L’originalité du plan, c’est que la force des Nations Unies serait principalement composée par des soldats de l’Organisation du Traité de Sécurité Collective (OTSC). Le président Bachar el-Assad resterait au pouvoir. Il négocierait rapidement une Charte nationale avec des leaders de l’opposition non-armée sélectionnés avec l’approbation de Moscou et Washington, et ferait valider cette charte par référendum sous contrôle des observateurs.

Ce coup de théâtre a été préparé de longue date par les généraux Hassan Tourekmani (assassiné le 18 juillet 2012) et Nikolay Bordyuzha. Une position commune des ministres des Affaires étrangères de l’OTSC a été conclue le 28 septembre et un Protocole a été signé entre le département onusien de maintien de la paix et l’OTSC. Celle-ci dispose maintenant des mêmes prérogatives que l’OTAN. Des manœuvres communes ONU/OTSC de simulation ont été organisées au Kazakhstan sous le titre « Fraternité inviolable » (8 au 17 octobre). Enfin, un plan de déploiement de « chapkas bleues » a été discuté au sein du Comité militaire de l’ONU (8 décembre).

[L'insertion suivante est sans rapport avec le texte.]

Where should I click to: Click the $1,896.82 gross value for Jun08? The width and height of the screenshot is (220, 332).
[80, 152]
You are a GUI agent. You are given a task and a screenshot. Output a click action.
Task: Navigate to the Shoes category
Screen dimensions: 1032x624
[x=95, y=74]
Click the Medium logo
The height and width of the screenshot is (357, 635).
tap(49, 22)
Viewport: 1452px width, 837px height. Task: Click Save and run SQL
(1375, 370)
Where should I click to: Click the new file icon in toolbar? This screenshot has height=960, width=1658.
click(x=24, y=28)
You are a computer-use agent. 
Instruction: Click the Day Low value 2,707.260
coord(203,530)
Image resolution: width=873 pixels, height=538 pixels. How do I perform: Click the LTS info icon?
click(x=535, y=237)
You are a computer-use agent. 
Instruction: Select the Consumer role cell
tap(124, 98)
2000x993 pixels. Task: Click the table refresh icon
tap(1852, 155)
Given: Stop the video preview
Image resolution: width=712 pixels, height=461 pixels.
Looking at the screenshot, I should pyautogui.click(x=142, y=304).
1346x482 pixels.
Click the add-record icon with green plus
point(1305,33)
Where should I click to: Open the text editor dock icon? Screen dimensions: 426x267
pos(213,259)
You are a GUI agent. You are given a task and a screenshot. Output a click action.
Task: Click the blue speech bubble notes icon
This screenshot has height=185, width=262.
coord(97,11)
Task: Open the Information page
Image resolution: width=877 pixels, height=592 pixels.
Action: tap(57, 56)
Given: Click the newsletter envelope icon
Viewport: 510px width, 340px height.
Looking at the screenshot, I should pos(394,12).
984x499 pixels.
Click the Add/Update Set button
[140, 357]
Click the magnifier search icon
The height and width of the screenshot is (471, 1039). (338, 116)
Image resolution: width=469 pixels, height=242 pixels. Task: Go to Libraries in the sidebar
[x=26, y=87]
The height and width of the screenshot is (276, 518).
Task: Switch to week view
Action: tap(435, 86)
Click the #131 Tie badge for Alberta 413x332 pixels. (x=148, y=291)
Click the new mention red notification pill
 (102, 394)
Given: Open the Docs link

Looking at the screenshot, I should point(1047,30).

Une fois la Syrie stabilisée, une conférence internationale devrait se tenir à Moscou pour une paix globale entre Israël et ses voisins. Les États-Unis considèrent qu’il n’est pas possible de négocier une paix séparée entre Israël et la Syrie, car les Syriens exigent d’abord une solution pour la Palestine au nom de l’arabisme. Mais il n’est pas possible non plus de négocier une paix avec les Palestiniens, car ceux-ci sont extrêmement divisés, à moins que la Syrie ne soit chargée de les contraindre à respecter un accord majoritaire. Par conséquent, toute négociation doit être globale sur le modèle de la conférence de Madrid (1991). Dans cette hypothèse, Israël se retirerait autant que faire se peut sur ses frontières de 1967. Les Territoires palestiniens et la Jordanie fusionneraient pour former l’État palestinien définitif. Son gouvernement serait confié aux Frères musulmans ce qui rendrait la solution acceptable aux yeux des gouvernements arabes actuels. Puis, le plateau du Golan serait restitué aux Syriens en échange de l’abandon du lac de Tibériade, selon le schéma envisagé jadis aux négociations de Shepherdstown (1999). La Syrie deviendrait garante du respect des traités par la partie jordano-palestinienne.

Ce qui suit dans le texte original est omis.